**RECORDS SUPPLIED:**
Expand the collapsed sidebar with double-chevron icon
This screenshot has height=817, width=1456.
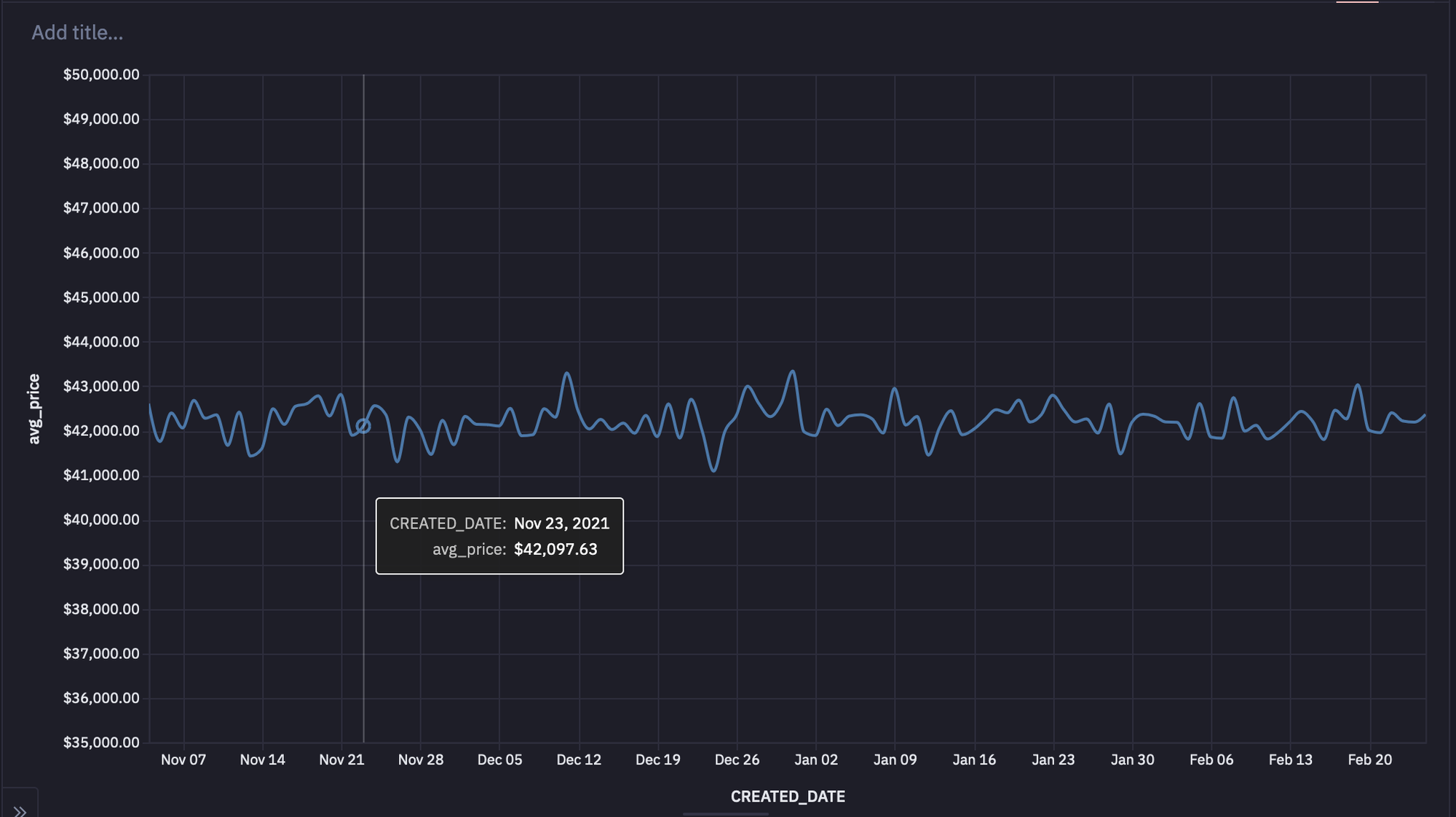tap(20, 810)
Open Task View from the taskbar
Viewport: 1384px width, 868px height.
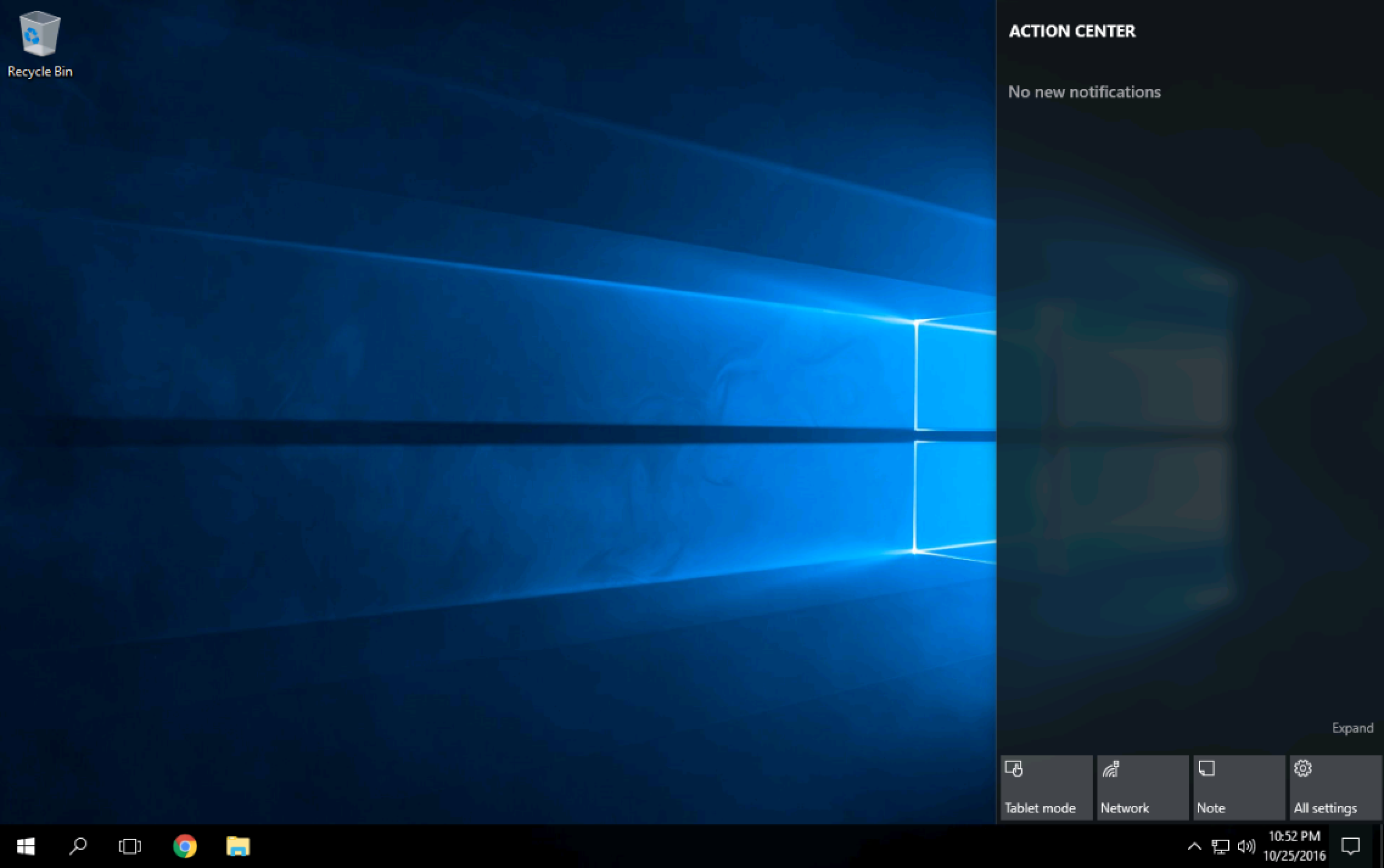130,846
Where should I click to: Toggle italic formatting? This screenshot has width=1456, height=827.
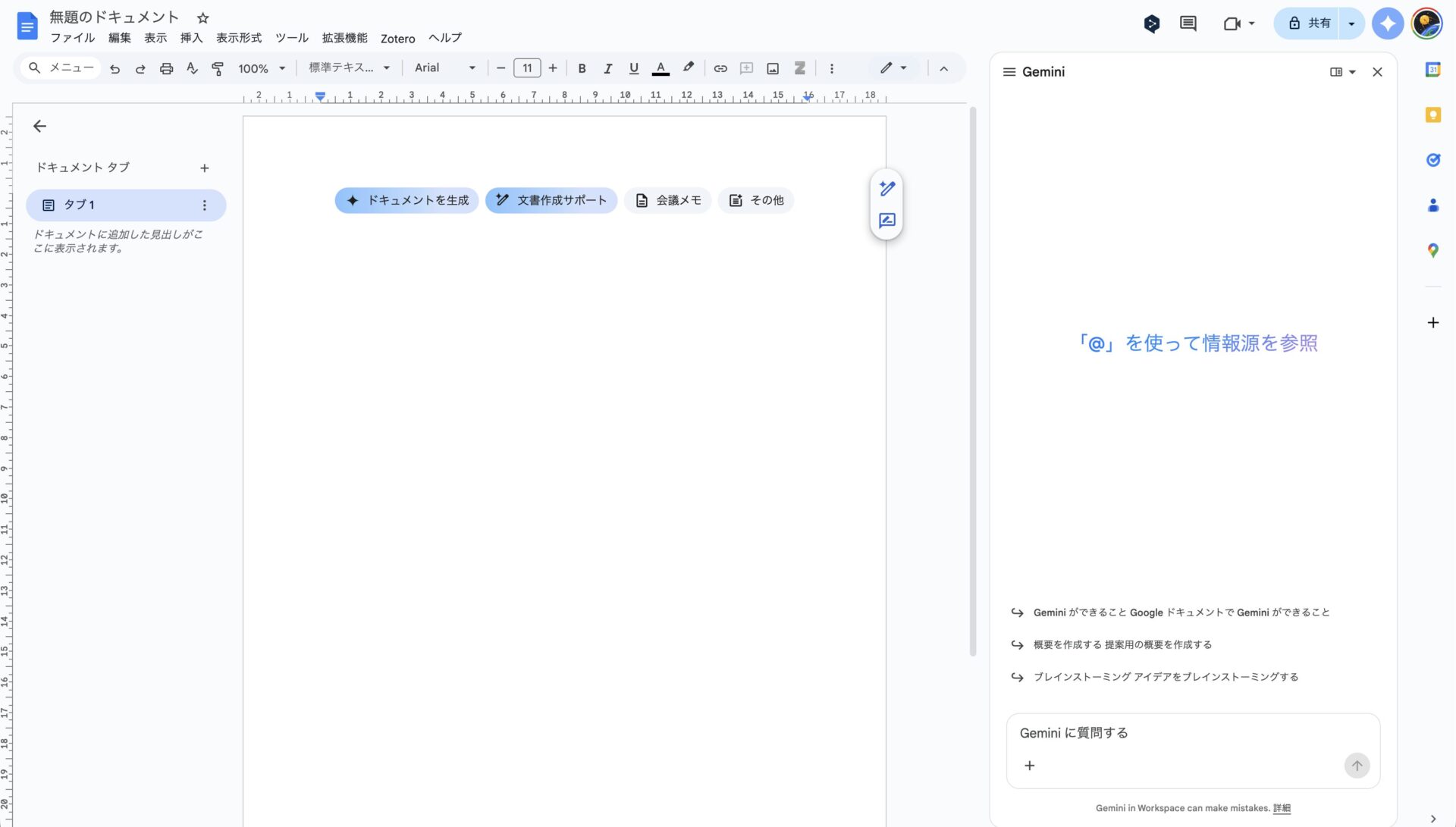pos(607,68)
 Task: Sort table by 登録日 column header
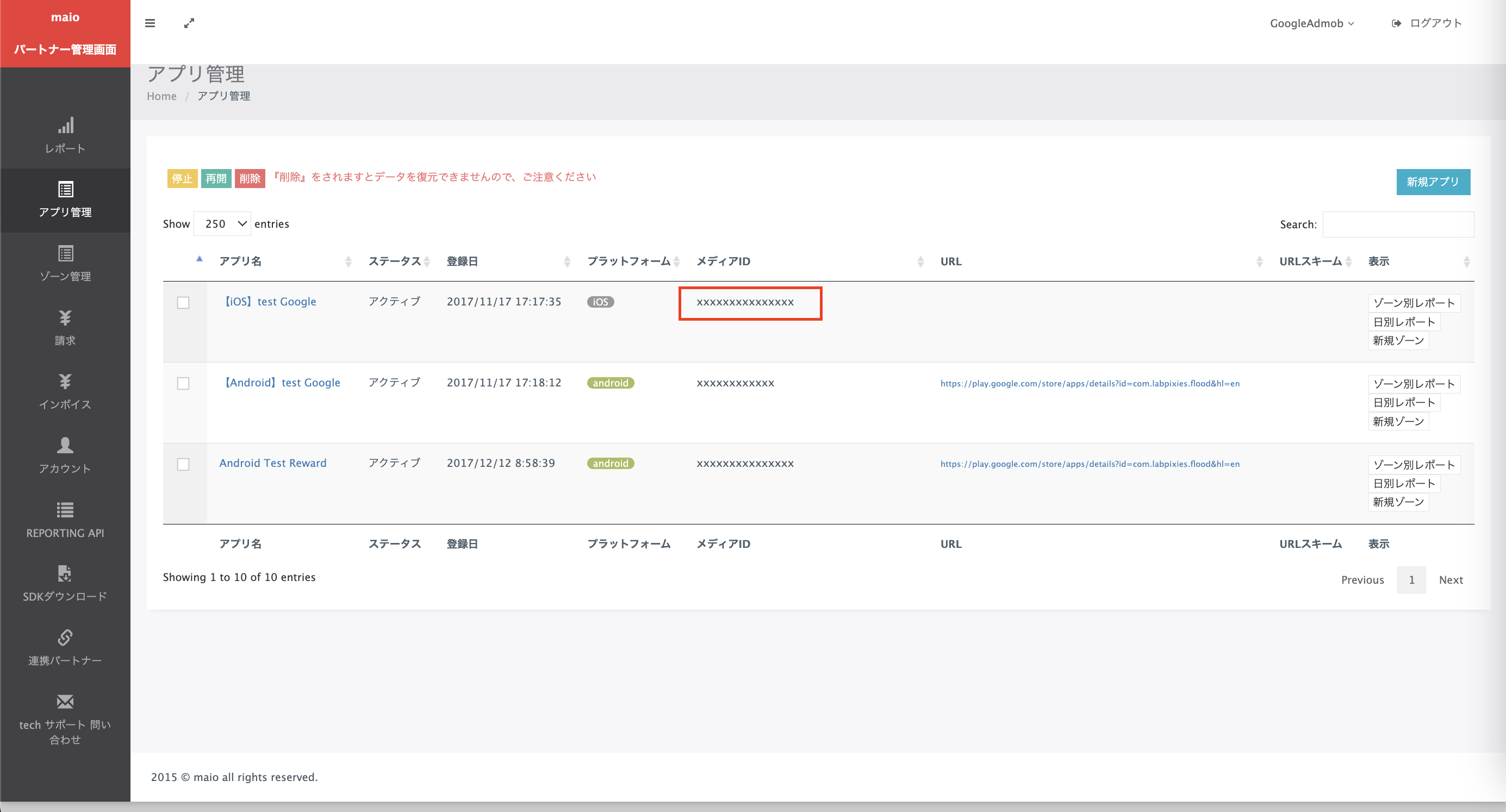pyautogui.click(x=462, y=261)
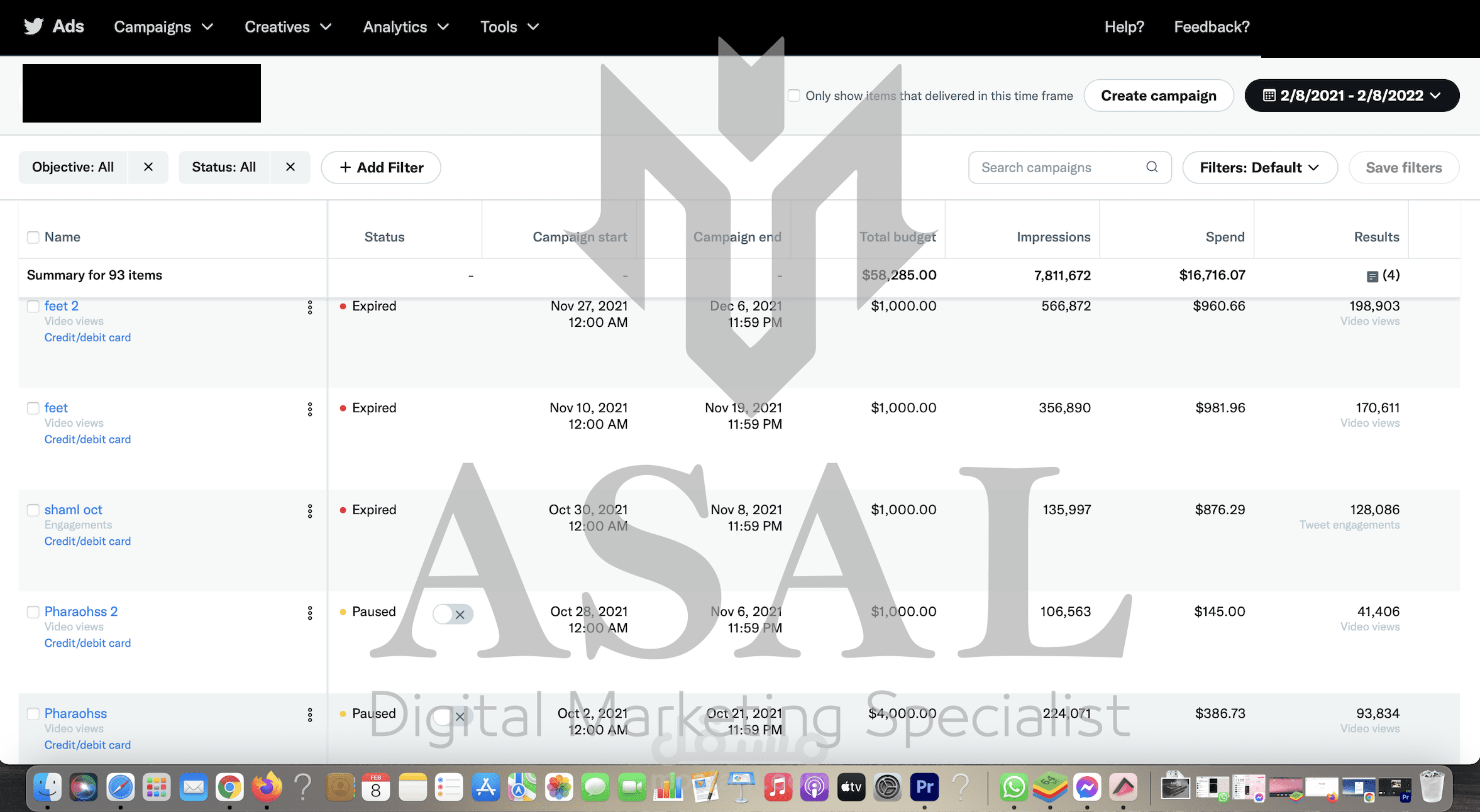Launch WhatsApp from the dock
The height and width of the screenshot is (812, 1480).
coord(1013,787)
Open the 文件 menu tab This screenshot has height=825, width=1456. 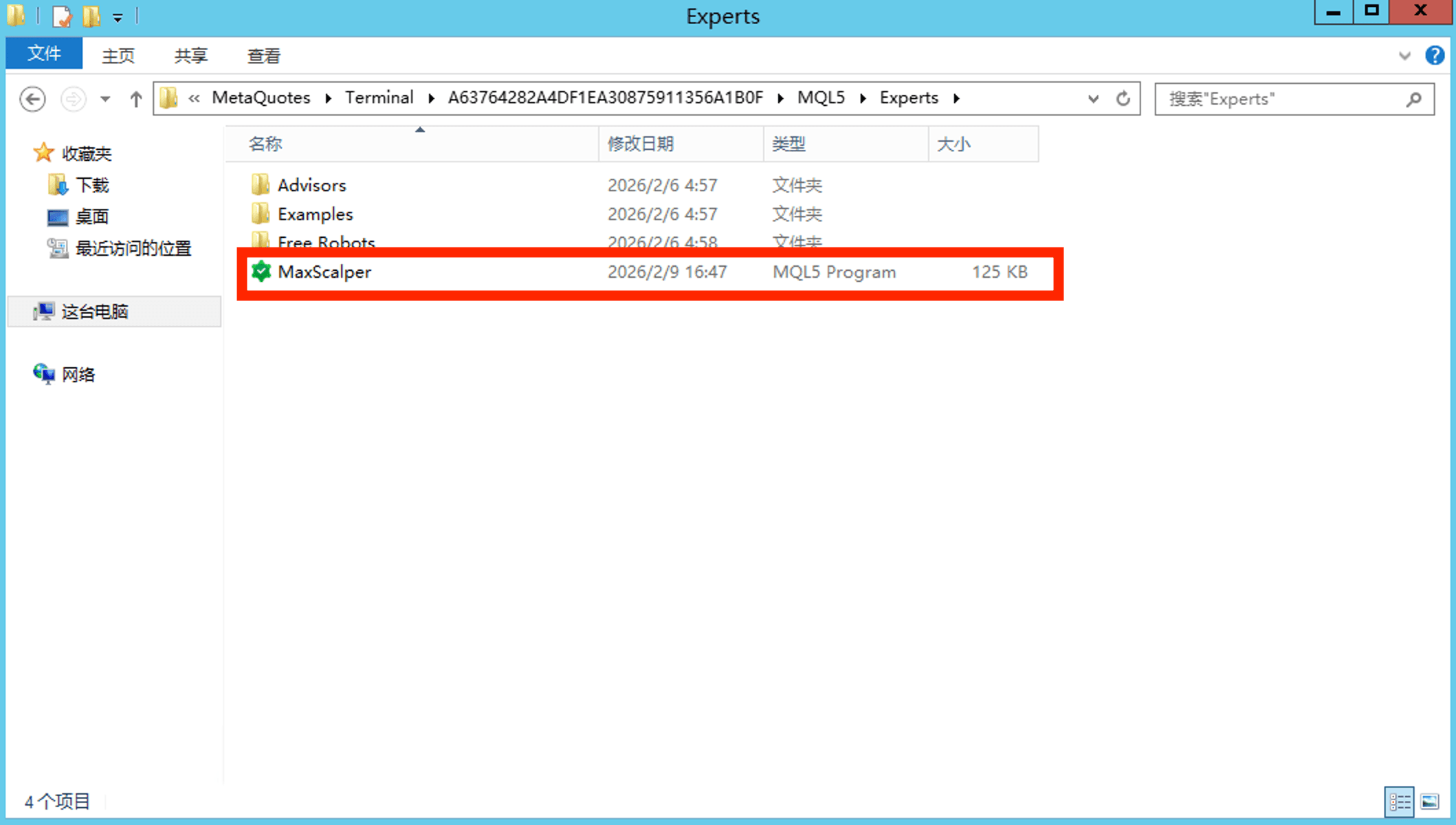pos(44,54)
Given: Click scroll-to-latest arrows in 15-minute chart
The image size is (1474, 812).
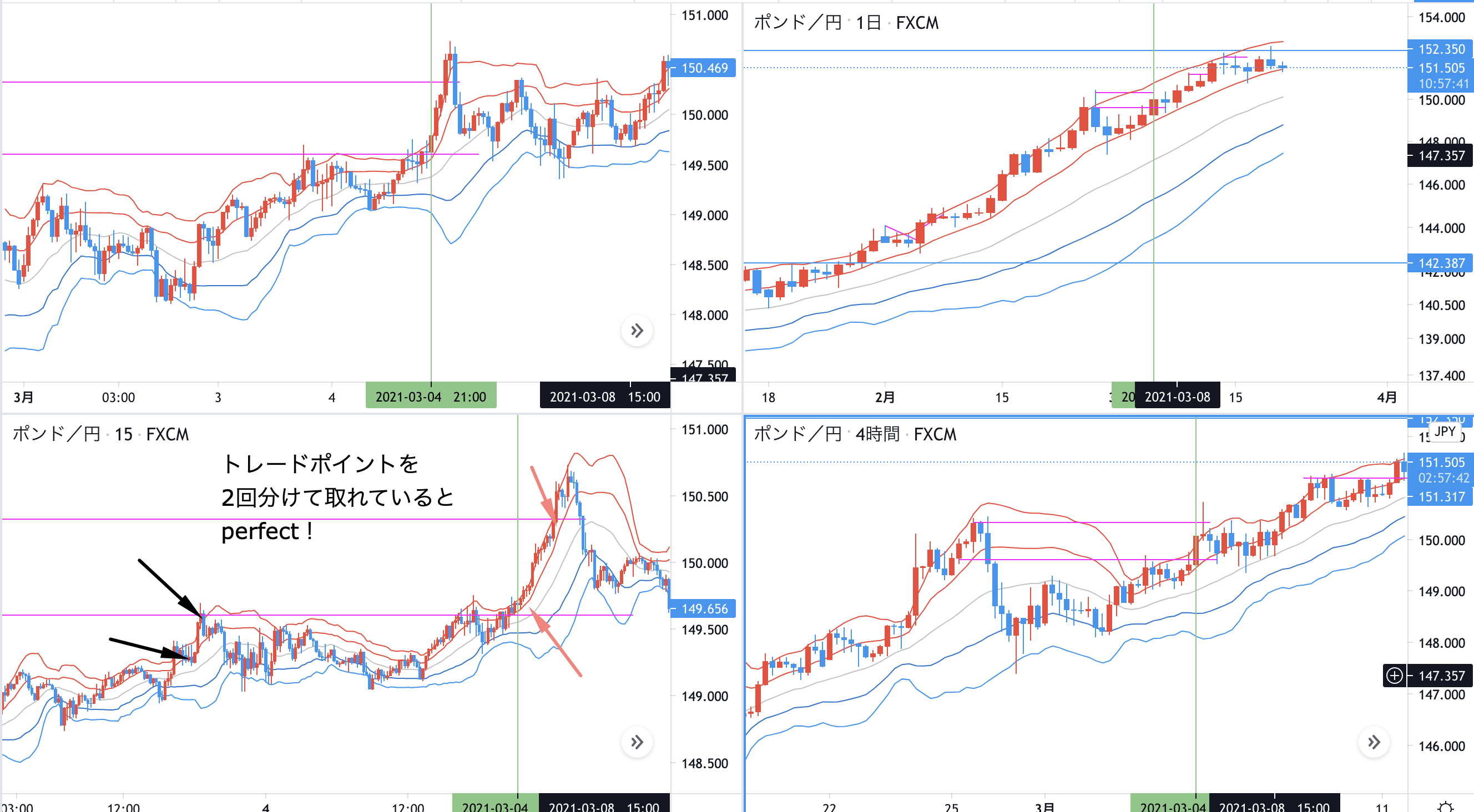Looking at the screenshot, I should [637, 742].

**WHAT IS EXPECTED:** For this exercise, transcribe exactly only the lines from the one containing "Given: Click scroll-to-latest" through the end of the listing, inclusive, without the pictures.

**SOLUTION TO THIS PROBLEM:**
Given: Click scroll-to-latest arrows in 15-minute chart
The image size is (1474, 812).
Looking at the screenshot, I should [637, 742].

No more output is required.